Introduction: The use of 5-aminolevulinic acid-induced (ALA) protoporphyrin IX (PpIX) fluorescence has been shown to be a powerful tool for surgical guidance, but current technologies demonstrate low sensitivity, leaving tumor tissue undetected. We have previously shown a single-point quantitative fluorescence approach that can significantly improve the diagnostic accuracy of PpIX. We hypothesized that an imaging technique that provides full field-of-view, spectrally-resolved attenuation correction and fluorescence detection, would allow the surgeon to make quantitative assessments of PpIX fluorescence across the full surgical field-of-view and in near-real time, thus providing the improved detection benefits of quantitative fluorescence in imaging mode (QFI).
Methods: A microscope-integrated device for spectrally-resolved acquisition across the full field-of-view in near-real time was built, and validated in tissue simulating phantoms and CNS-1 glioma Lewis rats to assess system performance. We then performed a feasibility study on 5 patients with glioma (2 glioblastoma, 1 anaplastic astrocytoma, 1 anapastic mixed oligo-astrocytoma, 1 mixed oligo-astrocytoma) to test our QFI technique.
Results: In tissue phantoms, our QFI technique, compared to standard fluorescence, accurately quantified PpIX (linear regression analysis, R2 = 0.89 vs R2 = 0.27), demonstrated highly sensitive detection (limit of detection, 40 ng/ml vs 1000 ng/ml), and improved contrast (normalized contrast analysis, >1 order of magnitude) with a spatial resolution of 0.25 mm (contrast transfer function analysis). Validation of QFI-derived PpIX measurements with our established probe in rodents showed no significant difference (p<0.001) and a high correlation (r = 0.80, p<0.001). Clinical deployment successfully quantified PpIX fluorescence in both visually fluorescent and non-visually fluorescent regions.
Conclusions: These findings demonstrate the feasibility of performing quantitative fluorescence imaging with no disruption to the surgical workflow, using an imaging device that integrates with the surgical microscope.

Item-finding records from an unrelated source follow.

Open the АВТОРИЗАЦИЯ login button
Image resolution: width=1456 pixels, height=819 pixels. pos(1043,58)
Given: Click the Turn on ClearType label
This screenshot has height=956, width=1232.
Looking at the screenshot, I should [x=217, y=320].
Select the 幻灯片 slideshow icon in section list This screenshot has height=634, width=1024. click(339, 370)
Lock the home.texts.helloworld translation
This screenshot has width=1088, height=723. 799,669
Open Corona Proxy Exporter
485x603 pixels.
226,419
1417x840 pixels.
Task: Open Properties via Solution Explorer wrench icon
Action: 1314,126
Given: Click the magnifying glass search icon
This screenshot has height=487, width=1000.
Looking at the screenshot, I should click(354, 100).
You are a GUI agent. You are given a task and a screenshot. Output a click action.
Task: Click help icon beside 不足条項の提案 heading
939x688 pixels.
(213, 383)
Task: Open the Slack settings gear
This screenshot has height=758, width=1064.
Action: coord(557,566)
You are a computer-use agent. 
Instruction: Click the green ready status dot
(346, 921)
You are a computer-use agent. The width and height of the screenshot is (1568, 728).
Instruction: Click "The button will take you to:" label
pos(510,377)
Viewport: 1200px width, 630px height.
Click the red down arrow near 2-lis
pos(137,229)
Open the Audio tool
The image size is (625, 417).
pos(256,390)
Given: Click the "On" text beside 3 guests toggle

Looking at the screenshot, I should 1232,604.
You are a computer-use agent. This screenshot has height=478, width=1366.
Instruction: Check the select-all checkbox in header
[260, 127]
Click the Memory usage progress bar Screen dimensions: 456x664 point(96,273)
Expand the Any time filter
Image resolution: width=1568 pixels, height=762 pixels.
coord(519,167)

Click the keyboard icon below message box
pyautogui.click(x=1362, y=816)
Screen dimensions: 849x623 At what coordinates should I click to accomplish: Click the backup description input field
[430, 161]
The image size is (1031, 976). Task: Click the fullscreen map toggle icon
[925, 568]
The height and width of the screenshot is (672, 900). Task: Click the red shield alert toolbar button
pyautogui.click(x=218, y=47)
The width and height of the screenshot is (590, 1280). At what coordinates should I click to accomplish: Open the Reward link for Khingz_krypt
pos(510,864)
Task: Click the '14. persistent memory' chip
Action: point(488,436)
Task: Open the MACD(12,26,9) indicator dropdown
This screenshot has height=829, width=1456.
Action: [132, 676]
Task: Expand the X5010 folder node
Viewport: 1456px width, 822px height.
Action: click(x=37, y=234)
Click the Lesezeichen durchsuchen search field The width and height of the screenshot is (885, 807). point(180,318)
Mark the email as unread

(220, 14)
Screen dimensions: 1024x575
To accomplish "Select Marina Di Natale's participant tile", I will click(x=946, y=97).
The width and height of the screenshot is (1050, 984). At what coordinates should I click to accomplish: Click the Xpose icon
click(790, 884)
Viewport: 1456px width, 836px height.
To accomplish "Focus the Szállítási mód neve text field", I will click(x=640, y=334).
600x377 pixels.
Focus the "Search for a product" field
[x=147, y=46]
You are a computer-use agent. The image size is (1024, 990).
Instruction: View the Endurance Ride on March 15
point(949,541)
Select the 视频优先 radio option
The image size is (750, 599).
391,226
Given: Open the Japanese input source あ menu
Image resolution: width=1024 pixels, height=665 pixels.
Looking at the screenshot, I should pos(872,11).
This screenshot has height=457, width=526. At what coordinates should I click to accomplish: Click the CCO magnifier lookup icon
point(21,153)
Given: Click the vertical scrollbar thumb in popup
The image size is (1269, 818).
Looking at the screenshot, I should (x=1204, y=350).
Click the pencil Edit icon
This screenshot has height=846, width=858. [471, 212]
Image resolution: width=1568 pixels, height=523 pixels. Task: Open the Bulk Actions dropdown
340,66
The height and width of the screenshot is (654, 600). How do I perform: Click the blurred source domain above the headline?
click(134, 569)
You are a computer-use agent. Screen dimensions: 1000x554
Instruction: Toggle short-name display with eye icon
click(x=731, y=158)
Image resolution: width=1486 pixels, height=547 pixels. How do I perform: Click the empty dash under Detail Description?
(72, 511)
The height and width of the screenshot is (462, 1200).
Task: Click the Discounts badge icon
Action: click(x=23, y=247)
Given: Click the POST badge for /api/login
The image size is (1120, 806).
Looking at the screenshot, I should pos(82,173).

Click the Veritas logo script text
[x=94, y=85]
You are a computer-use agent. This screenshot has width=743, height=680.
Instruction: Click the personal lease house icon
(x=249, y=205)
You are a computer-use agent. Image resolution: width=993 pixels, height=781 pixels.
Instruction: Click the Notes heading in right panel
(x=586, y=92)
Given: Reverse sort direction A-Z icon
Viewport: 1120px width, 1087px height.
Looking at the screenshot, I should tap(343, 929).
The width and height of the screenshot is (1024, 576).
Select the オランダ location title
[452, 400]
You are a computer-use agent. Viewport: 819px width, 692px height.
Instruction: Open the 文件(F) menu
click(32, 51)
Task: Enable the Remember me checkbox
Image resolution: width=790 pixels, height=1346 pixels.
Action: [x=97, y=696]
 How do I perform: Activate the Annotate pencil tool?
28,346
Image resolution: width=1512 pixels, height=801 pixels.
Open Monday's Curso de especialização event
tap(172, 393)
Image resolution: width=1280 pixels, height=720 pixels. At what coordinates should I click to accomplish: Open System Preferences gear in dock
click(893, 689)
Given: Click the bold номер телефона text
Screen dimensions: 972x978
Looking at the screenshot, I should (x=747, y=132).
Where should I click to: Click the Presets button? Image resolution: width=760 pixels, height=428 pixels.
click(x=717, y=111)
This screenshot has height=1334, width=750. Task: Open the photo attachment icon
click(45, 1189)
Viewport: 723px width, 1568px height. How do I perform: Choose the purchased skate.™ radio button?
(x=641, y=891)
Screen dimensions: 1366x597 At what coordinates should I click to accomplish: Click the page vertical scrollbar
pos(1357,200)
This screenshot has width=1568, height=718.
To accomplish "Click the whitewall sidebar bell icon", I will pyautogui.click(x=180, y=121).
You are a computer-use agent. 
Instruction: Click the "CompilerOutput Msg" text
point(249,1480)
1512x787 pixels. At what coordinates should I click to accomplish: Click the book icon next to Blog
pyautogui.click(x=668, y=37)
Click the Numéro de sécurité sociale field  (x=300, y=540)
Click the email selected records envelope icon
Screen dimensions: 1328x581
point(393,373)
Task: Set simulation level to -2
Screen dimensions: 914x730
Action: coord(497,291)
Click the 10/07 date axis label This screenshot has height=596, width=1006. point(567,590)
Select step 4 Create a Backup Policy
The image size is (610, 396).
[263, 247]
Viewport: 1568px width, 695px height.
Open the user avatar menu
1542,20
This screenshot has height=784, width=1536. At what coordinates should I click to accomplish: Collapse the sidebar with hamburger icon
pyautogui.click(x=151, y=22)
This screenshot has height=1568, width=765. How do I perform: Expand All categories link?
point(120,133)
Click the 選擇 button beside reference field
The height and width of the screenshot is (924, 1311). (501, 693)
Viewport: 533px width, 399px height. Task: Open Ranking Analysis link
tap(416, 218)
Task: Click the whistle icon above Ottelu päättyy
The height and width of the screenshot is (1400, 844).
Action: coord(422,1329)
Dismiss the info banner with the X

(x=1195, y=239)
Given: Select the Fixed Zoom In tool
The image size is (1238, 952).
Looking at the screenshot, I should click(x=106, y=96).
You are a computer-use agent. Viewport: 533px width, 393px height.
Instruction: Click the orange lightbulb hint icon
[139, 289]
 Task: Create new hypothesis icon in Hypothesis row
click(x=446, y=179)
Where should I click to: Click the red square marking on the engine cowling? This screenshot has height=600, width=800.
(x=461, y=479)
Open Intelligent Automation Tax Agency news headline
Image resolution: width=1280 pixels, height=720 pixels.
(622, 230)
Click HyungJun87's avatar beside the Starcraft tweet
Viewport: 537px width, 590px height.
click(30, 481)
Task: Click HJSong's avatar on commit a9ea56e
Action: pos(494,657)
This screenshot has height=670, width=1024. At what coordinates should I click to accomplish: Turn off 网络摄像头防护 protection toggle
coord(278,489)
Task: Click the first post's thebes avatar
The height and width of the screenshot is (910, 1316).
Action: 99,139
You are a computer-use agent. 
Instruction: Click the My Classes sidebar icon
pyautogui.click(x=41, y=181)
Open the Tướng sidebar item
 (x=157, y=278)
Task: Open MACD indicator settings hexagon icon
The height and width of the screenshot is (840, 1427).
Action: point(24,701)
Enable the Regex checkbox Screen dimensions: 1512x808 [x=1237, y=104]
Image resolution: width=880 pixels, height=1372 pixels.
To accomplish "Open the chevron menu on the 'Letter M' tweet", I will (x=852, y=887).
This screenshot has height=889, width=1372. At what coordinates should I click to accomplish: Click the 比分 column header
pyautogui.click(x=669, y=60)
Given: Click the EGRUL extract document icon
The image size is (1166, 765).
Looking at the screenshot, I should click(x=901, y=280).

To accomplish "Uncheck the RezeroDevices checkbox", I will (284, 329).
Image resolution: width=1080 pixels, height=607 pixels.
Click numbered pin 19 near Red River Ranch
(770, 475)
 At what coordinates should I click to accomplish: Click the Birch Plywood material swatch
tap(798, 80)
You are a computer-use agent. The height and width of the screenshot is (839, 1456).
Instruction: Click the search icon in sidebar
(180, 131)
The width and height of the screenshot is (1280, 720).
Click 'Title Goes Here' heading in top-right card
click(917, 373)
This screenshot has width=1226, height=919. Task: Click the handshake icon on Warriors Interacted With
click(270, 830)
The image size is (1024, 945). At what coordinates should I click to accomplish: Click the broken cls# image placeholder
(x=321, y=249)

This technique opens the door to performing highly sensitive and quantitative assessments of PpIX to identify infiltrative tumor margins.
Patient Care: This work is aimed at improving current technologies in fluorescence guided neurosurgery, which in turn will help improve surgical guidance and extent of resection.
Learning Objectives: By the conclusion of this session, participants should be able to: 1) Understand the principles of spectrally resolved, quantitative fluorescence imaging; 2) Discuss, in small groups, how to carry out and implement the QFI technique; 3) Understand the major factors that impact detection of intraoperative fluorescence.
References: 1. Stummer W, Pichlmeier U, Meinel T, Wiestler OD, Zanella F, Reulen HJ. Fluorescence-guided surgery with 5-aminolevulinic acid for resection of malignant glioma: a randomised controlled multicentre phase III trial. Lancet Oncol. May 2006;7(5):392-401.
2. Roberts DW, Valdes PA, Harris BT, et al. Coregistered fluorescence-enhanced tumor resection of malignant glioma: relationships between delta-aminolevulinic acid-induced protoporphyrin IX fluorescence, magnetic resonance imaging enhancement, and neuropathological parameters. J Neurosurg. Mar 2011;114(3):595-603.
3. Valdes PA, Leblond F, Kim A, et al. Quantitative fluorescence in intracranial tumor: implications for ALA-induced PpIX as an intraoperative biomarker. J Neurosurg. Jul 2011;115(1):11-17.
4. Valdes PA, Kim A, Leblond F, et al. Combined fluorescence and reflectance spectroscopy for in vivo quantification of cancer biomarkers in low- and high-grade glioma surgery. J Biomed Opt. Nov 2011;16(11):116007.